● Requisito 1
Transcreva sem alterações as linhas dos registros a partir da linha que contém "Where should I" até o fim dos registros, incluindo as duas pontas. Deixe as imagens de fora da resposta.

● Trecho da página
Mas o pecado maior contra a Civilização e o Progresso, contra o Bom Senso e o Bom Gosto e até os Bons Costumes que estaria sendo cometido pelo grupo de regionalistas a quem se deve a idéia ou a organização deste Congresso, estaria em procurar reanimar não só a arte arcaica dos quitutes finos e caros em que se esmeraram, nas velhas casas patriarcais, algumas senhoras das mais ilustres famílias da região e que está sendo esquecida pelos doces dos confeiteiros franceses e italianos, como a arte - popular como a do barro, a do cesto, a da palha de Ouricuri, a de piaçava, a dos cachimbos e dos santos de pau, a das esteiras, a dos exvotos, a das redes, a das rendas e bicos, a dos brinquedos de meninos feitos de sabugo de milho, de canudo de mamão, de lata de doce de goiaba, de quenga de coco, de cabaça - que é, no Nordeste, o preparado do doce, do bolo, do quitute de tabuleiro, feito por mãos negras e pardas com uma perícia que iguala, e às vezes excede, a das sinhás brancas.

Pois há comidas que não são as mesmas compradas nos tabuleiros que feitas em casa. Arroz doce, por exemplo, é quase sempre mais gostoso feito por mão de negra de tabuleiro que em casa. E o mesmo é certo de outros doces e de outros quitutes. Do peixe frito, por exemplo, que só tem graça feito por preta de tabuleiro. Da tapioca molhada, que "de rua" e servida em folha de bananeira é que é mais gostosa. Do sarapatel: outro prato que em mercado ou quitanda é mais saboroso do que em casa finamente burguesa - opinião que não é só minha, mas do meu amigo e companheiro de ceias nos mercados e no Dudu, o grande juiz e grande jornalista Manuel Caetano de Albuquerque e Melo.

As negras de tabuleiro e de quitanda como que guardam maçonicamente segredos que não transmitem às sinhás brancas do mesmo modo que entre as casa ilustres, umas famílias vêm escondendo das outras receitas de velhos bolos e doces que se conservam há anos especialidade ou segredo ou singularidade de família. Daí o fato de se sucederem gerações de quituteiras quase como gerações de artistas da Idade Média: donas de segredos que não transmitem aos estranhos.

● Registros

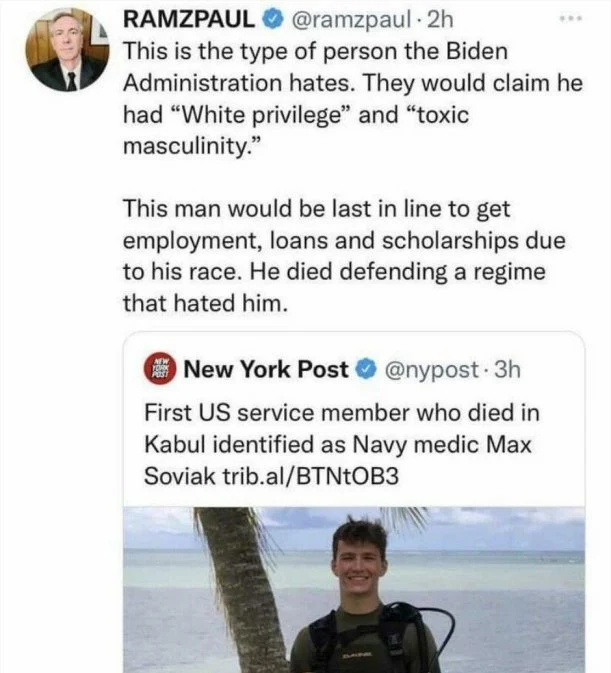Viewport: 611px width, 673px height.
Task: Click the New York Post avatar logo
Action: tap(164, 369)
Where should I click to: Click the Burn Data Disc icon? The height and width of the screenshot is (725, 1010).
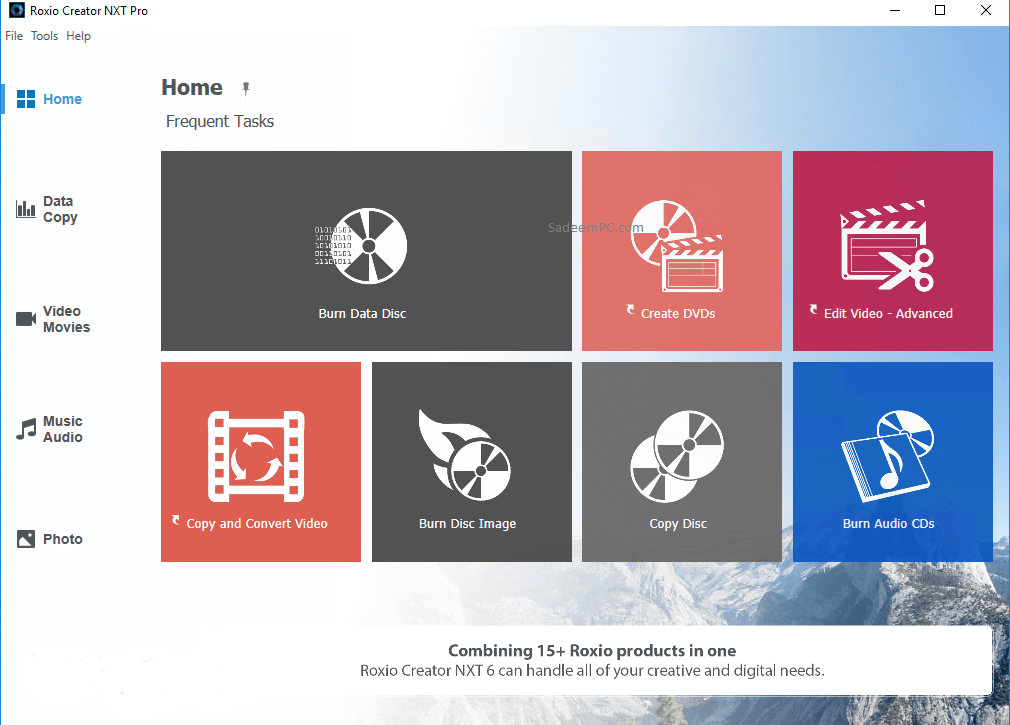coord(362,245)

● Requisito 2
No trecho sobre os quitutes do Nordeste, qual prato só tem graça feito por preta de tabuleiro?

● Resposta completa 1
Where should I click to: Click the Burn Data Disc icon? The height and width of the screenshot is (725, 1010).
coord(362,245)

● Resposta completa 2
O peixe frito.